Para Orjeda, la ciencia es la actividad humana más satisfactoria. “A pesar que requiere esfuerzo, aislamiento, mucho sacrificio en lo que respecta a la vida social, el placer de conocer cómo funcionan las cosas es enorme”, asegura.
Melania Guerra comenzó a hacer ciencia para buscar experiencias, para tener la mayor cantidad de aventuras posible y enfrentarse a las cosas que más le asustaban. Hoy, si bien esos propósitos siguen presentes, también hace ciencia para que las autoridades de su país puedan tomar decisiones basadas en evidencia. “Mientras mejor información tengamos, más vamos a poder guiar al planeta hacia un futuro en el cual los beneficios de la mayoría estén protegidos”.
Dorador coincide con Guerra en el rol que tiene la ciencia y, de hecho, ese fue el motivo por el que decidió volver a Chile: conservar los humedales altoandinos o salares a través de la generación de información. Sin embargo confiesa que ha sido mucho más difícil de lo que pensaba. “Los intereses económicos son enormes y por más conocimiento que haya nunca es suficiente para detener esta verdadera ola de destrucción. El extractivismo nos está anulando como sociedad. Nos deja perplejos, con la mirada fija hacia el horizonte donde nuestros cerros, lagos y ríos desaparecen”.
Todos los proyectos en los que trabaja Segovia o los que apoya, se centran directa o indirectamente en procesos de conservación y manejo de recursos. El propósito de esta científica ecuatoriana “es entender los bosques de Polylepis y a los ecosistemas alto andinos y de esa manera poder manejarlos y protegerlos”.
Dorador no se da por vencida. Sabe que en los ecosistemas de salares amenazados viven microorganismos que “pueden dar respuestas claras sobre la adaptación al cambio climático y a escenarios desafiantes del futuro.

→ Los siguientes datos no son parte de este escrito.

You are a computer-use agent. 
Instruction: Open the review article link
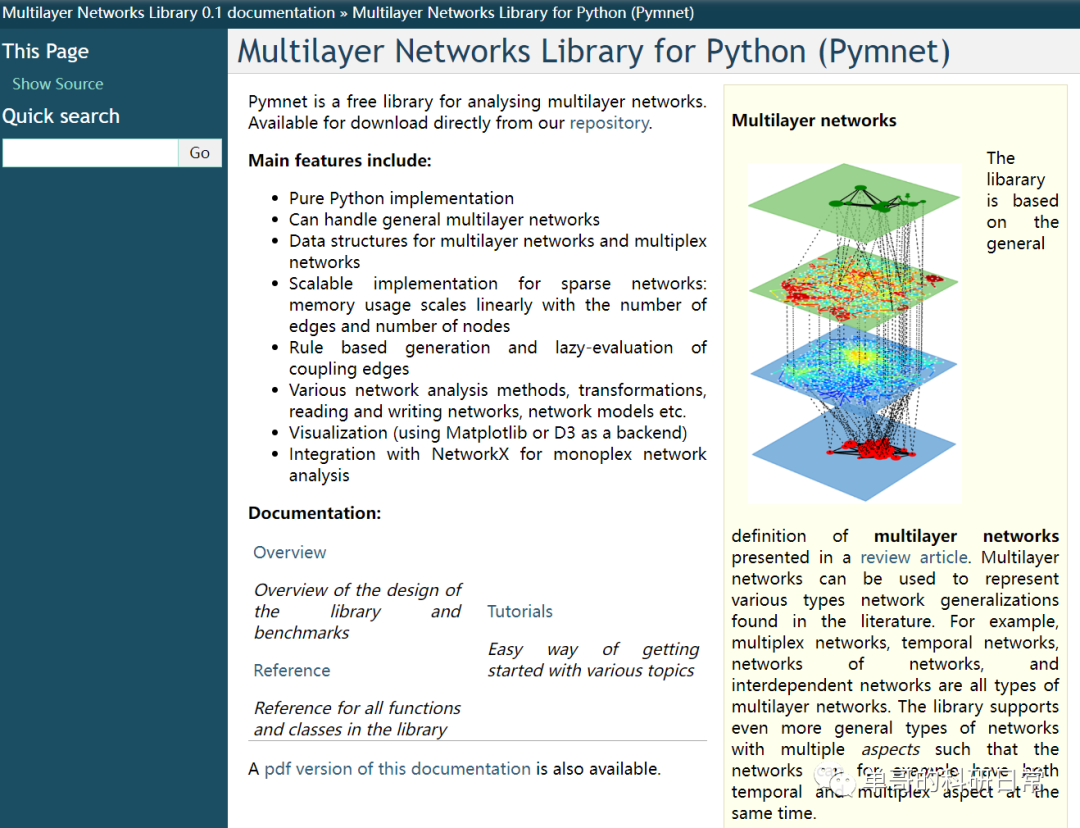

Por eso persistimos en la investigación”.
El mayor logro
Para Gisela Orjeda, su mayor logro científico ha sido la decodificación del genoma de la papa y la identificación de los más de 408 genes de resistencia a plagas y enfermedades que esta tiene. “Lamentablemente, el país no estaba listo para aprovechar esos conocimientos e incorporarlos en los programas de mejoramiento de la papa de una manera sistemática”, dice la científica, aunque no pierde las esperanzas de que el INIA pueda ahora aprovechar el conocimiento generado.
En el caso de Segovia, uno de sus los logros más importantes ha sido definir el número cromosómico de las especies ecuatorianas de los árboles de papel. “Descubrimos la existencia de citotipos, que son poblaciones con diferente número cromosómico, lo que apoya la hipótesis de múltiples introducciones de especies de Polylepis al Ecuador”.

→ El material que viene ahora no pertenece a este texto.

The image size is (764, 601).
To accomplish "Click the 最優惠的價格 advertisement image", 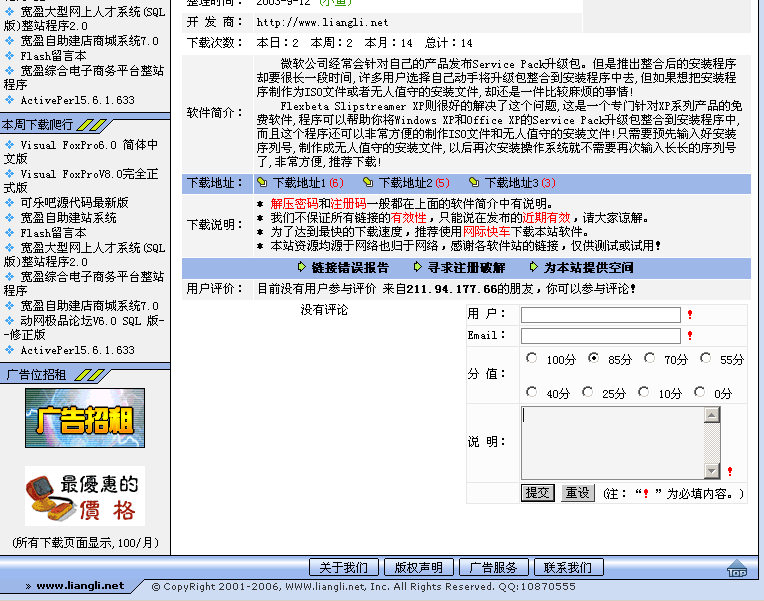I will tap(85, 495).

Dorador destaca entre sus logros el encontrar en distintos lagos y salares del Altiplano una alta diversidad microbiana. “Esos ambientes casi no habían sido explorados. La idea predominante en esa época era que en ambientes extremos hay una diversidad baja de microorganismos, pero no era así”. De hecho, unos años después, “pudimos comprobar que la diversidad microbiana de salares era aún mayor que la reportada”.

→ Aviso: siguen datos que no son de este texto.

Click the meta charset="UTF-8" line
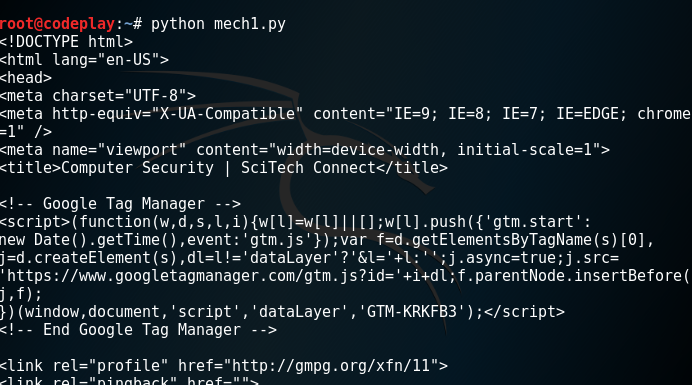 click(x=98, y=96)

Para Guerra en cambio, su mayor éxito profesional no ha sido un descubrimiento o un artículo científico. “El logro más importante ha sido encontrar el espacio donde calzan perfecto mis habilidades, mis conocimientos, mis intereses y mis fortalezas”. Melania Guerra se refiere al rol que actualmente tiene en la COP, acompañando a la delegación costarricense en la toma de decisiones. “Me siento dichosa de haber podido encontrar justamente el epicentro donde los temas que son tan urgentes a nivel mundial, y que al mismo tiempo me resultan interesantes, se encuentran con las experiencias y el conocimiento que he podido desarrollar”.